Just finished something that I had in mind for a long time: a new unified memory backend.
https://bitbucket.org/hudson/magic-lantern/src/tip/src/mem.h
https://bitbucket.org/hudson/magic-lantern/src/tip/src/mem.c
Background: in each camera, there are a bunch of memory pools which have some unused space (Canon code allocates memory from there, but they are not fully used - there's a bit of free space left, and ML uses it).
Of course, Canon code doesn't know about ML (so it expects there's enough RAM for whatever it wants to do), and ML should be careful not to take away all that RAM (otherwise Canon code will fail and will usually throw ERR70).
Until now, we have used malloc and AllocateMemory for general-purpose stuff, and shoot_malloc for very large stuff (e.g. raw video frames, or storing ML files for restoring them after format).
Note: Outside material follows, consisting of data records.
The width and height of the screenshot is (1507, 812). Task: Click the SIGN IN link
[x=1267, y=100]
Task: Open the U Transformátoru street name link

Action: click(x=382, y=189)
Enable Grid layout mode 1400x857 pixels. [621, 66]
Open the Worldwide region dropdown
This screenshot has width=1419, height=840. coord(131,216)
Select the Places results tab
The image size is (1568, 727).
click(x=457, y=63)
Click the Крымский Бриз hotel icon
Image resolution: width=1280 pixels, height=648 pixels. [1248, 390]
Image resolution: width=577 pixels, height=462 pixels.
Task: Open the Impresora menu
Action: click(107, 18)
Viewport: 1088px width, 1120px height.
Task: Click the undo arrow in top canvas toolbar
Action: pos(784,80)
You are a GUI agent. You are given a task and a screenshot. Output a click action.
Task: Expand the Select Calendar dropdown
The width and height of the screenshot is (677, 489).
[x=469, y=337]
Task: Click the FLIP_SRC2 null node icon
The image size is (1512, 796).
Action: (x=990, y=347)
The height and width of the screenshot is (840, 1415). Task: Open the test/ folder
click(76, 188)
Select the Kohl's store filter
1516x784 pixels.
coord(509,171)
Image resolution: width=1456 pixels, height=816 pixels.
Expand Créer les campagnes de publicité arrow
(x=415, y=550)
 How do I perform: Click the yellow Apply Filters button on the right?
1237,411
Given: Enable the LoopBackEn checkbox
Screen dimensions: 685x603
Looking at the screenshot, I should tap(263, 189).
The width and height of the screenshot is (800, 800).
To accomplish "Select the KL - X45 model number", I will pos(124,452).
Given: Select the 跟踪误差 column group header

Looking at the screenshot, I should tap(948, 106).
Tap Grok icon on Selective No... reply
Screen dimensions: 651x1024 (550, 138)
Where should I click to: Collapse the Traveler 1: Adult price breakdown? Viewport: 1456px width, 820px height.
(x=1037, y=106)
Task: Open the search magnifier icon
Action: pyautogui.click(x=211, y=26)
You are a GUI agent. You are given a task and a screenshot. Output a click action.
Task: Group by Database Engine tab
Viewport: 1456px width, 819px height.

The decision whether to use malloc or AllocateMemory was hardcoded (most cameras have more free RAM in AllocateMemory, but some of them have more in malloc). A table with free RAM for each memory pool is here: https://docs.google.com/spreadsheet/ccc?key=0AgQ2MOkAZTFHdFFIcFp1d0R5TzVPTVJXOEVyUndteGc#gid=2
Now, we can just call "malloc" and the backend will decide what buffer to use (based on free space in each of them).
Advantages:
- you just call malloc without thinking too much about it (the backend decides what pool to use; you will only see a large heap of RAM that just works)
- traceable: you can see in menu how much RAM was allocated, current/peak usage, a list of blocks that also shows source file, line, task, also a history of RAM usage...
- extensible: if you find some more methods for allocating RAM, simply create a malloc-like interface and add it to the list of allocators
- you can run huge modules if you really want that (didn't try, but should work)
More RAM sources that were not used: task stack space (most cameras have 500K free, some have 1MB) and unused RscMgr memory (e.g. on 60D). For these, you can take PicoC's heap routines (that behave like malloc), add them to the allocator list in mem.c, and the existing code will start using them right away.
Notes:
- shoot_malloc is a bit special: Canon code expects it to be free when you change certain settings (e.g. noise reduction on 60D). Therefore, if we use it, we must free it quickly, before the user goes to Canon menu).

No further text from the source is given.